Some degree of proactive attempts to identify and alleviate misconceptions.
One counterargument is something like “Anthropic is a company, and there are lots of things to do, and this is is demanding an unusually high amount of attention-to-detail and proactive communication that is not typically expected of companies.” To which my response is something like “yes, but I think it’s reasonable to hold companies to such standards if they wish to develop AGI. I think we ought to hold Anthropic and other labs to this standard, especially insofar as they want the benefits associated with being perceived as the kind of safety-conscious lab that refuses to push the frontier or commits to scaling policies that include tangible/concrete plans to pause.”

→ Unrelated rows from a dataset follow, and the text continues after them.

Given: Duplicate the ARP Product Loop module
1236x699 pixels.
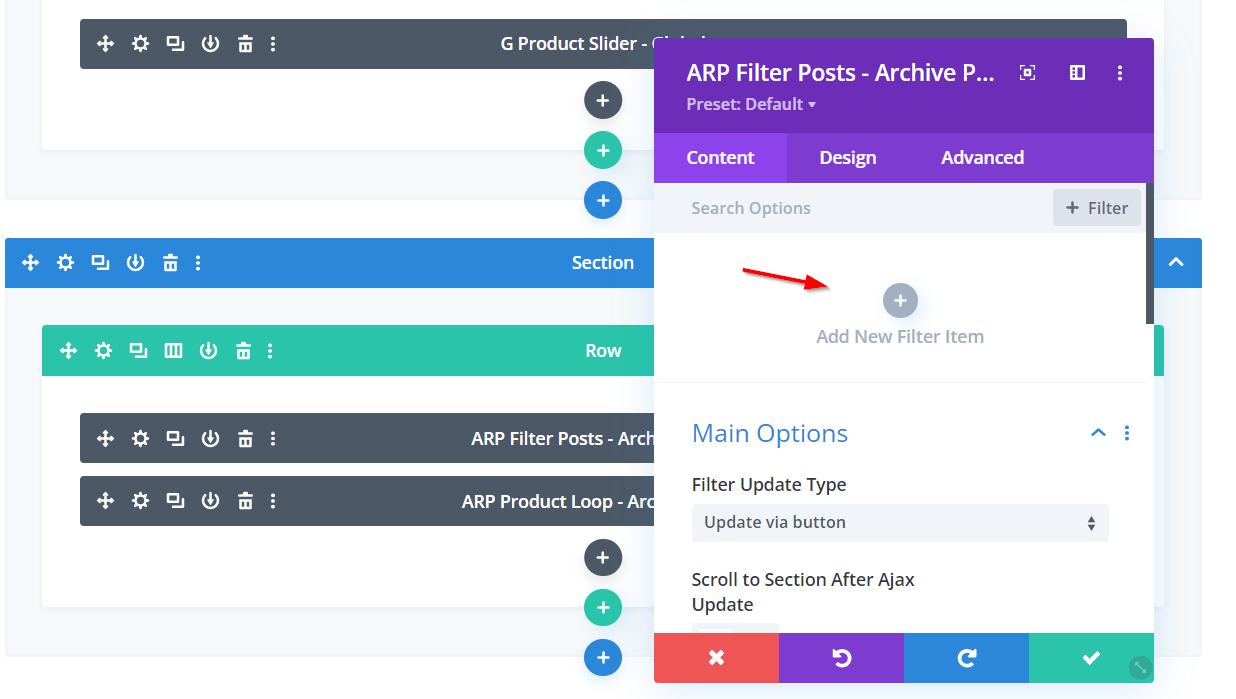Looking at the screenshot, I should (175, 501).
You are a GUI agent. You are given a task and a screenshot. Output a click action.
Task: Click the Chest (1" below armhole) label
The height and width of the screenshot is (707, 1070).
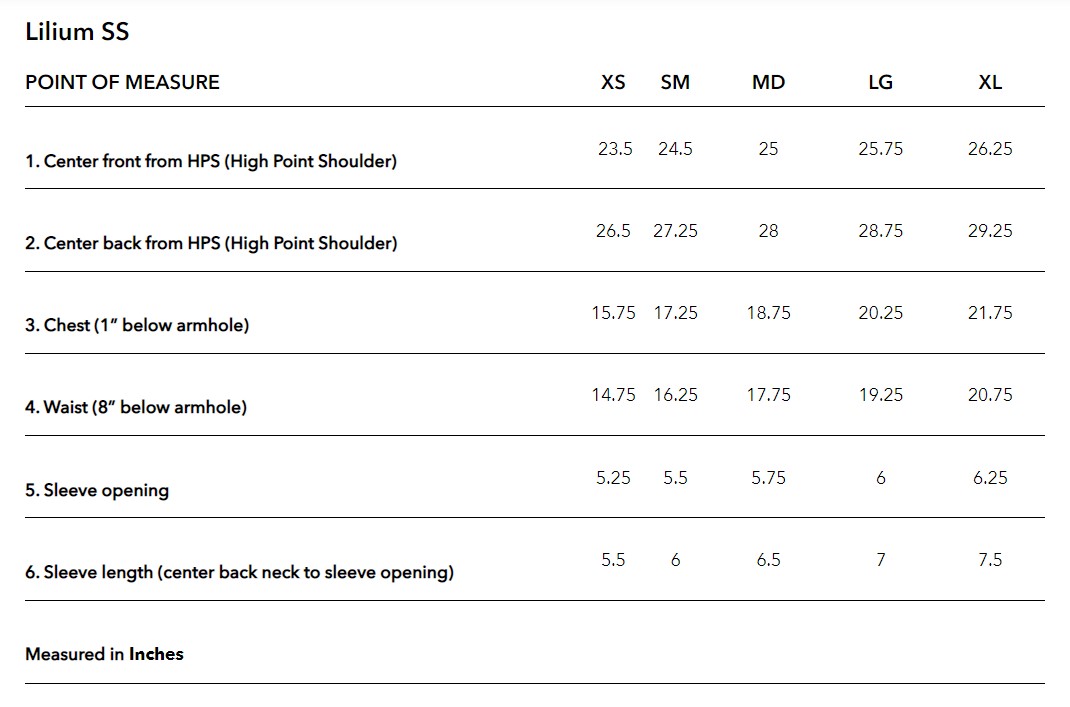pos(137,325)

For the record a different Anthropic staffer told me confidently that it was widespread in 2022, the year before you joined, so I think you’re wrong here.
(The staffer preferred that I not quote them verbatim in public so I’ve DM’d you a direct quote.)
Summarizing from the private conversation: the information there is not new to me and I don’t think your description of what they said is accurate.
As I’ve said previously, Anthropic people certainly went around saying things like “we want to think carefully about when to do releases and try to advance capabilities for the purpose of doing safety”, but it was always extremely clear at least to me that these were not commitments, just general thoughts about strategy, and I am very confident that was what was being referred to as being widespread in 2022 here.
I updated somewhat over the following weeks that Opus had meaningfully advanced the frontier, but I don’t know how much that is true for other people.
It seems like Anthropic’s marketing is in direct contradiction with the explicit commitment they made to many people, including Dustin, which seems to have quite consistently been the “meaningfully advance the frontier” line. I think it’s less clear whether their actual capabilities are, as opposed to their marketing statements. I think if you want to have any chance of enforcing commitments like this, the enforcement needs to happen at the latest when the organization publicly claims to have done something in direct contradiction to it, so I think the marketing statements matter a bunch here.
Anthropic has also continued to publish ads claiming that Claude 3 has meaningfully pushed the state of the art and is the smartest model on the market since the discussion around this happened, so it’s not just a one-time oversight by their marketing department.
Separately, multiple Anthropic staffers seem to think themselves no longer bound by their previous commitment and expect that Anthropic will likely unambiguously advance the frontier if they get the chance.
Thanks.
I guess I’m more willing to treat Anthropic’s marketing as not-representing-Anthropic. Shrug. [Edit: like, maybe it’s consistent-with-being-a-good-guy-and-basically-honest to exaggerate your product in a similar way to everyone else. (You risk the downsides of creating hype but that’s a different issue than the integrity thing.)]
It is disappointing that Anthropic hasn’t clarified its commitments after the post-launch confusion, one way or the other.
I feel sympathetic to this, but when I think of the mess of trying to hold an organization accountable when I literally can’t take the public statements of the organization itself as evidence, then that feels kind of doomed to me. It feels like it would allow Anthropic to weasel itself out of almost any commitment.
Like, when OpenAI marketing says GPT-4 is our most aligned model yet! you could say this shows that OpenAI deeply misunderstands alignment but I tend to ignore it. Even mostly when Sam Altman says it himself.
[Edit after habryka’s reply: my weak independent impression is that often the marketing people say stuff that the leadership and most technical staff disagree with, and if you use marketing-speak to substantially predict what-leadership-and-staff-believe you’ll make worse predictions.]
Oh, I have indeed used this to update that OpenAI deeply misunderstands alignment, and this IMO has allowed me to make many accurate predictions about what OpenAI has been doing over the last few years, so I feel good about interpreting it that way.